Quote from amazingIndustry:
Dude, it happens all the time, most cases just never make it to the courts or public because many hedge funds and sell-side desks design very opaque contracts on purpose. Hedge funds have never been more active to "harvest" strategies. They are right now on a "hiring binge", on the surface saying they want to hire PMs and have them bring on board their successful strategies (with track record). Once the code makes it into the firm it is so fast copied or reverse-engineered that you cannot even blink faster with an eye.
The only protection against that are solidly programmed and obfuscated code libraries. I generally test fund's attitude towards that by saying that "I am happy to bring my strategies on board but I like to trade them in a black box type of fashion and that I am very solid coder and am confident the code cannot be reverse engineered. I also built in a permission algorithm that connects to an outside server and should I ever leave the firm and take my code with me (the one I brought with me not in-house written code) the permissions will be revoked and the strategy cannot be traded anymore".
Guess what happens then: I hit brick walls. In almost all cases funds used all sorts of excuses that such deal would not work out. No logical explanations given, only obscure excuses. Makes it very clear what they are really after. I am not saying there are no other funds out there. Some more trustworthy firms who look to seed traders mentioning they would not have any objections about my policy whatsoever.
This, in my opinion, is the only way to protect against outright theft. Do your own work and never trust anyone, no broker, no hosting firm, no hedge fund, nobody. If you have something that generates risk-adjusted stable streams of PnL then you are on most investors' most wanted list, well not you but your code.
Shit, I really do want to get away from this thread because it's full retard, but I'd rather not let my statements get mischaracterized.
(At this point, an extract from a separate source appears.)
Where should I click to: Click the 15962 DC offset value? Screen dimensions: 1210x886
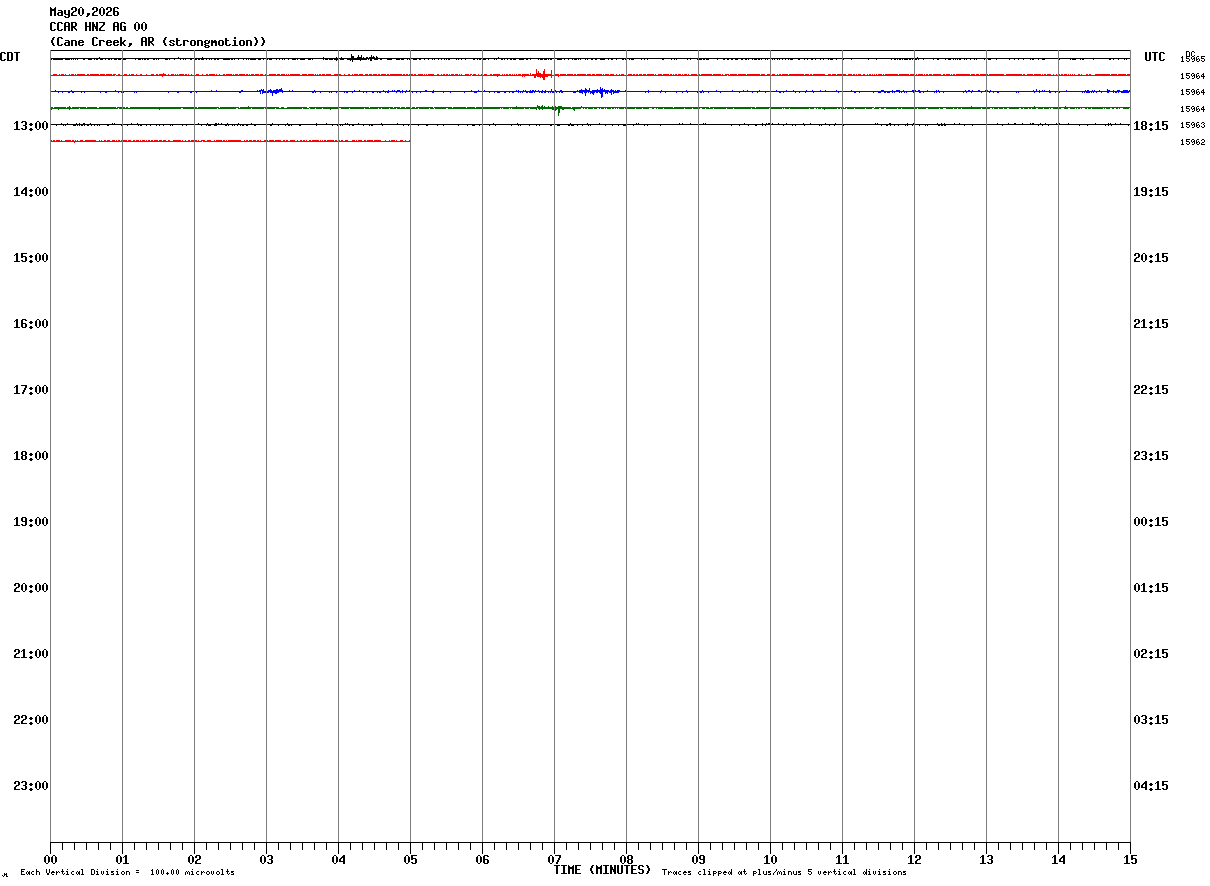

You are talking about professionals trying to steal from other professionals, not brokers trying to steal from retail traders.
At least stick to the original thesis I was calling paranoid if you are going to criticize my position.
I already admitted that "corporate espionage", which I would say your example amounts to, exists and part of the reason we know it exists is because people get caught and prosecuted for it. But the OP of this thread wasn't talking about someone who was working in the context of interviewing at a hedge fund to become a PM and may have been suckered out of some IP, he was talking about a retail trader who was having some success but then worried that his success would draw attention from others, up to and including the possibility they'd try to steal his strategy. That was the only hypothetical I was discussing. If the thread was about whether or not you should divulge details in a discussion with a hedge fund you are interviewing with, any response from me would have been totally different. It's amazing just how little your response actually addresses anything I've said. It's like you were responding to someone else who said something else.
Don't make me out to be some wet-behind-the-ears kid who doesn't know that every single word said or not said in the context of speaking with the money sharks matters, because that's completely untrue. In those situations, paranoia is entirely justifiable. The guy with the retail account at IB probably can rest easy at night, though, because I doubt any hedge funds will be installing keystroke monitors on his computer via the Stuxnet virus any time soon.